If you're tired of the same offerings in shops every Christmas, then this year try our vegan stuffed butternut squash dish. It's a great alternative to the usual nut roast for the festive season and is packed full of nutrients.
Nutritional highlights
Butternut squash is packed with important vitamins including vitamin A in the form of carotenoids, vitamin C and E. This recipe will actually provide us with all of our daily recommended vitamin A.
Vitamin A plays an important role with our eye and skin health along with our immune system. This recipe also provides us with over half our daily vitamin C and just over 10% of our daily vitamin E.
Vitamin C helps keep our skin, blood vessels, bones and cells healthy. Whereas vitamin E is needed to keep our skin and eyes healthy, it also helps to keep our immune system running optimally to help us fight off any illnesses.
Discover more recipes
Butternut squash and bacon risotto
Spicy pumpkin soup with tortilla chips
Ingredients
Makes 4 servings
Preparation time: 30 minutes
Cooking time: 90 minutes
- 1 butternut squash, halved lengthways with seeds removed
- 1 onion, chopped
- 20g dried apricots, chopped
- Handful fresh sage, roughly chopped
- 15g hazelnuts, crushed or chopped
- 15g walnuts, chopped
- 1 tbsp olive oil
- 400g tin pinto beans, drained
- 20g dried cranberries
- 160g chestnut mushrooms, chopped
- 60g spinach
Method
Preheat the oven to 180C.
Place the washed, cut and pitted squash onto a baking tray and roast for 60 to 70 minutes or until it is starting to soften.

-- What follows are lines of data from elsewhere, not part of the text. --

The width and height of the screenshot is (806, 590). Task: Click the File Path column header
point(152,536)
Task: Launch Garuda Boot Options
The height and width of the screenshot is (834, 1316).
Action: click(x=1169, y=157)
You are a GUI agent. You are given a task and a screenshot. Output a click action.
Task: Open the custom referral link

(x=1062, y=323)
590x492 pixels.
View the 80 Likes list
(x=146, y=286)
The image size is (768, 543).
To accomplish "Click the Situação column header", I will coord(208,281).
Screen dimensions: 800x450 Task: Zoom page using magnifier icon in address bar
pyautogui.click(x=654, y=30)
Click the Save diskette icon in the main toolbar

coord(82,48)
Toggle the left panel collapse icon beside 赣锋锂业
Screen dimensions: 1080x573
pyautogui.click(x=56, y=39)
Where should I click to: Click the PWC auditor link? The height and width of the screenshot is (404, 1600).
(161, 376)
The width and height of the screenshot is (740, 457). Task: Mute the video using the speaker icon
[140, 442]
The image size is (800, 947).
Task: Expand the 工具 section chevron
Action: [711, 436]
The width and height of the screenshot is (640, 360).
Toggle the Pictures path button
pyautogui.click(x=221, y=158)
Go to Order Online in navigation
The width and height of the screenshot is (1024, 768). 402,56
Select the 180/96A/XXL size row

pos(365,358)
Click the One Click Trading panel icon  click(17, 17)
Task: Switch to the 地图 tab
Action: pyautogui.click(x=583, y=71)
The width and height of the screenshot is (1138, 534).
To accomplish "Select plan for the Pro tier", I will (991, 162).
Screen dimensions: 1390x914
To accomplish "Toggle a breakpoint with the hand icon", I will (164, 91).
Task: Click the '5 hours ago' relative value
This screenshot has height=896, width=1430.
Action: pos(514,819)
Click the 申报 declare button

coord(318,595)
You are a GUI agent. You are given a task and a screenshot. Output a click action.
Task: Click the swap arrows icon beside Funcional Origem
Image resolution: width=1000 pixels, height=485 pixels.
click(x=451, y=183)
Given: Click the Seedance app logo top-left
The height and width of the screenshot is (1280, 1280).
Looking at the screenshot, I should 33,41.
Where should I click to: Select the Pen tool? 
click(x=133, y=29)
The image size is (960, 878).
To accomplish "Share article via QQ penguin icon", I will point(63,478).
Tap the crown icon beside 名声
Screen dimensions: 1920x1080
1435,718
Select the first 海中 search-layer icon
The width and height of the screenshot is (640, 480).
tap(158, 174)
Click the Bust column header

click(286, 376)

Then leave to cool slightly.
Meanwhile add a tablespoon of olive to a pan over a medium heat. Add the chopped onions and sage and cook for 10 minutes or until softened, then add the mushrooms then cook for another 10 minutes, stirring occasionally.
Scoop out the squash flesh leaving a boarder of about 1cm. Then chop the removed squash and add to the pan with the drained pinto beans, walnuts, hazelnuts, cranberries, spinach and apricots - mixing well.
Cook for a few minutes until the spinach has wilted.
Add the mixture into the squash halves and pop back into the oven for 15-20 minutes until golden on top then serve.
Healthy swaps/tips
- To reduce the sugar content, leave out the dried fruit.
- Change the pinto beans for another bean or lentil like kidney beans or green lentils.
- You can also save the butternut squash seeds and roast them to have as a side or a snack!